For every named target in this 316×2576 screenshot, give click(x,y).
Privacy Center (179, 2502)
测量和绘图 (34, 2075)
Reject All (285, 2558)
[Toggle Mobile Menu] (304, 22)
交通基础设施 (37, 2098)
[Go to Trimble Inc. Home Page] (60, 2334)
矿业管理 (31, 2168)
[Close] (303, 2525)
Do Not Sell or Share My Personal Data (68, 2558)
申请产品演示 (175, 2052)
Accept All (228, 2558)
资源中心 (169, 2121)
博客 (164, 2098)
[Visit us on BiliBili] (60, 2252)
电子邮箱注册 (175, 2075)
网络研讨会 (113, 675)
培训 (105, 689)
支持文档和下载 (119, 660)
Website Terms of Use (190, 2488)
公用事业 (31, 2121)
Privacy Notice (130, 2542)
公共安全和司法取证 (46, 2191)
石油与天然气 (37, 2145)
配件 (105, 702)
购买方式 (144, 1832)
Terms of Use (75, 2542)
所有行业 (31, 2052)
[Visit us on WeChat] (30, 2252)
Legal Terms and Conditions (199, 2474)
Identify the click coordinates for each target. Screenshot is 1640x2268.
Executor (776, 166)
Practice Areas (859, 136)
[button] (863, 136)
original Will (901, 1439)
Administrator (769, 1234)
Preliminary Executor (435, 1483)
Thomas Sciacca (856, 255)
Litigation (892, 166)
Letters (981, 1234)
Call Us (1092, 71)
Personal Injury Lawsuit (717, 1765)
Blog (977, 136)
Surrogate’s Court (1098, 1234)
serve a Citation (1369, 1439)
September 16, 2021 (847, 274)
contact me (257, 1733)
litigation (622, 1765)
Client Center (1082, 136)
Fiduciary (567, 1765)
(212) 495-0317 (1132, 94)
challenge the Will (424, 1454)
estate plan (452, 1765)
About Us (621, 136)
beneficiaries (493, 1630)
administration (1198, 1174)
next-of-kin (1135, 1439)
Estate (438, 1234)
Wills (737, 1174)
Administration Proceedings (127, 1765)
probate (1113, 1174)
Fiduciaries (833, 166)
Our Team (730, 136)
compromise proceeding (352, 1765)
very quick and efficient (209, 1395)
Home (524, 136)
━━━━━━━━━━━━━━━━
(What you will do)
Show a copy of each line from the data that includes the word "target".

(Solution to this problem)
For every named target in this 316×2576 screenshot, give click(x,y).
Identify the click coordinates for each target. Screenshot is 1640x2268.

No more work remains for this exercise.